Iran's Youth and the Holy Defense

The Iran-Iraq War (1980-88) produced an industry to commemorate martyrdom by utilizing every form of media – both visual and textual – to propagandize. The state now hopes these reminders will impress upon young people the Islamic and political values of the last generation, and yet there has been little research on how today’s youth engage the Iran-Iraq war and its cultural legacy. The state’s continued investment in the culture of martyrdom gives rise to a number of questions. In particular, how has the narrative of the war changed to reach the post-war generation, unmoved by tired state rhetoric? This paper argues that the retrospective glance of the generation who fought the war, characterized by an interest in Shi’ism and its powerful iconography, has changed dramatically as the IRI repackages and revisualizes the War to suit the values of contemporary youth.

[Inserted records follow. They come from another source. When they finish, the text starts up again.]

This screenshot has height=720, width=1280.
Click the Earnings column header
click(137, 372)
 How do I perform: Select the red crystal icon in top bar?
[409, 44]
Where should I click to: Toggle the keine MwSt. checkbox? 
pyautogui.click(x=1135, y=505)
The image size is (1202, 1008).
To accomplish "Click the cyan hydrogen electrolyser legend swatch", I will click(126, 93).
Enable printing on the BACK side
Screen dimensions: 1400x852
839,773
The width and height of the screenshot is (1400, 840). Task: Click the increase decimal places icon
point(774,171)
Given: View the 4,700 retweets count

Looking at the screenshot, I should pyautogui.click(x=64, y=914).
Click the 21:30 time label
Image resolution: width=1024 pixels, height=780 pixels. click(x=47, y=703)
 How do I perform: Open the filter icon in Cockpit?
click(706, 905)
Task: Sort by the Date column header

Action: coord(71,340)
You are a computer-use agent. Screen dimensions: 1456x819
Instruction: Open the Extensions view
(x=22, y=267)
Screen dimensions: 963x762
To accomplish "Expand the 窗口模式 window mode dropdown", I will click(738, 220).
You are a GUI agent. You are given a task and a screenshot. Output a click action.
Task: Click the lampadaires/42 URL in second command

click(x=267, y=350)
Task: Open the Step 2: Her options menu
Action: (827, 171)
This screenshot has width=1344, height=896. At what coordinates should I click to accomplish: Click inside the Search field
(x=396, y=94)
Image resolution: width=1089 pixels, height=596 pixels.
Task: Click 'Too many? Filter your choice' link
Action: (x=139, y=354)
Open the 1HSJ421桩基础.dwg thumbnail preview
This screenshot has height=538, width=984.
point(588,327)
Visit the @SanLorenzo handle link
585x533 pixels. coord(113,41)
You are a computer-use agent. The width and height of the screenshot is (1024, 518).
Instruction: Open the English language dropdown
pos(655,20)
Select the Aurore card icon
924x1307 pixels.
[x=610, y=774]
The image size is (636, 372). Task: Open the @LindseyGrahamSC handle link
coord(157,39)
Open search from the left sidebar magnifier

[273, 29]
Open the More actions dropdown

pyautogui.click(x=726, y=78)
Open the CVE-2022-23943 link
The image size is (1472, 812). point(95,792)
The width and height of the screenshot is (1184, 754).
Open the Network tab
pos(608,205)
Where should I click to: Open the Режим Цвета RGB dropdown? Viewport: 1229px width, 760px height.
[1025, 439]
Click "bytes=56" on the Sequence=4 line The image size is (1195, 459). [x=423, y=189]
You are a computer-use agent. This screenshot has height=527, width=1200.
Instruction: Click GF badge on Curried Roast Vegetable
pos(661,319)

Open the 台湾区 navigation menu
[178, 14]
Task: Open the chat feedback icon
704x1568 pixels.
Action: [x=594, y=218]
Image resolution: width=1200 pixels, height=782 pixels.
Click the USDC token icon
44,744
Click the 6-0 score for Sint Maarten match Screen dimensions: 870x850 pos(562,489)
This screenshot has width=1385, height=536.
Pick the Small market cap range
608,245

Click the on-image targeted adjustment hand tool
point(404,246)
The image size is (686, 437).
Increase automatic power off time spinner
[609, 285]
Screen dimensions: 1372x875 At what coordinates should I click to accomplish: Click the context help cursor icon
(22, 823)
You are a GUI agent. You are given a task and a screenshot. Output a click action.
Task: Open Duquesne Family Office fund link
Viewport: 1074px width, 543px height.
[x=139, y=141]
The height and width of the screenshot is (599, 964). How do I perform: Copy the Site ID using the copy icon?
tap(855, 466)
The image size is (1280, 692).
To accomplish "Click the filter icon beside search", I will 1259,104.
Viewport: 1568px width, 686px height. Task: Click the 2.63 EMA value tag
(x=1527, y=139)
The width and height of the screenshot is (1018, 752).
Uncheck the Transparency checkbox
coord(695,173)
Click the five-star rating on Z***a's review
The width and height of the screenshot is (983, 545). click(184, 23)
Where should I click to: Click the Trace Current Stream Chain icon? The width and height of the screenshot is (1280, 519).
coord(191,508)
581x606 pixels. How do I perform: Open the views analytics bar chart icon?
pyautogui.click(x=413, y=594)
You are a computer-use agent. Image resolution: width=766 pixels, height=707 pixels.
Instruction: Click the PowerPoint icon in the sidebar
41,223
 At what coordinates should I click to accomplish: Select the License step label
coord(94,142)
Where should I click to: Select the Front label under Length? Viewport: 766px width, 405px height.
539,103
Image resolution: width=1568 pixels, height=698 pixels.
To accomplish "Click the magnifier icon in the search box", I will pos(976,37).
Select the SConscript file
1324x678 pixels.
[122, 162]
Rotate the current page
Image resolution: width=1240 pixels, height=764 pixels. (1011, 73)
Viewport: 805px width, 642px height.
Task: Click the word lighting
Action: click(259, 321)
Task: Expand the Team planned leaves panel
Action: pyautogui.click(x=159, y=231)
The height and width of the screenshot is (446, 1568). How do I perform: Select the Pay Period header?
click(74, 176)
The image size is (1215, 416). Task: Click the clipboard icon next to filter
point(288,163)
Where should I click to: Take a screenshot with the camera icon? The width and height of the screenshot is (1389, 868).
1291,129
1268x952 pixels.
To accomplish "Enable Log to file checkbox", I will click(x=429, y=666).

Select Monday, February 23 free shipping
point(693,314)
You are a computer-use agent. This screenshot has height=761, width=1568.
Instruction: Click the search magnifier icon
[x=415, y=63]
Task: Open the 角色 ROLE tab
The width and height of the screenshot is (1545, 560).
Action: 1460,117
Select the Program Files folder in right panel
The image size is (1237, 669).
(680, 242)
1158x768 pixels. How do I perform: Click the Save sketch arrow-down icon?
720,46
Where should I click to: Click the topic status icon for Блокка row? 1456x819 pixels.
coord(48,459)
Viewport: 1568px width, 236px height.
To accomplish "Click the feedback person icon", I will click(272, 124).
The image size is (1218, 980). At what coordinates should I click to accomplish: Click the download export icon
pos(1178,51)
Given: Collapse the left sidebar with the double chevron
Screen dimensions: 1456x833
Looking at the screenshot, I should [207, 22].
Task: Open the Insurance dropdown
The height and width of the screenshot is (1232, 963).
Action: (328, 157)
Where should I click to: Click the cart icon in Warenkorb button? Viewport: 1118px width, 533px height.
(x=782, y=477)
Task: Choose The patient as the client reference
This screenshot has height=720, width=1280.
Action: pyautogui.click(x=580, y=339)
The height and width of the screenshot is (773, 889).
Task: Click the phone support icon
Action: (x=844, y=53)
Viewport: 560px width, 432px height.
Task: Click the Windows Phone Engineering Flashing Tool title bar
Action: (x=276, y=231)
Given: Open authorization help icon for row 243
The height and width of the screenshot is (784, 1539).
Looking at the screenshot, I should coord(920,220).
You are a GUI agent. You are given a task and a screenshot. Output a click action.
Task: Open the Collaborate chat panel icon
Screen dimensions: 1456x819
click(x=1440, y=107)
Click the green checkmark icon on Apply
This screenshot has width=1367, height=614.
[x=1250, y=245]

In this paper, I examine visual and material culture including city murals, posters, and films, as well as memoirs published by the Department of the Literature and Arts of the Resistance, in order to capture these transformations in the generational discourse. For example, in its effort to beautify the visual landscape of Tehran, the state admits to the loss of emotive currency of caricatured martyrs. By examining the murals replacing these martyrs, I analyze the war's recent refashioning. Similarly, early films like the critically acclaimed Bashu (1990) emphasize the human cost of warfare but do not offer the controversial perspectives of later films like Party (2001), which prove highly critical of the state’s monopolization of the war narrative. By challenging the prevailing image of fanatical warriors and subverting gender hierarchies in the hyper masculine space of war, the state oversees (and participates in) the attempt to portray the reality of warfare rather than a religious romance modeled on the Battle of Karbala. The state thus allows this generation to create new terms for the discourse on war and martyrdom in order to give the distant trauma relevance to young people with radically different values.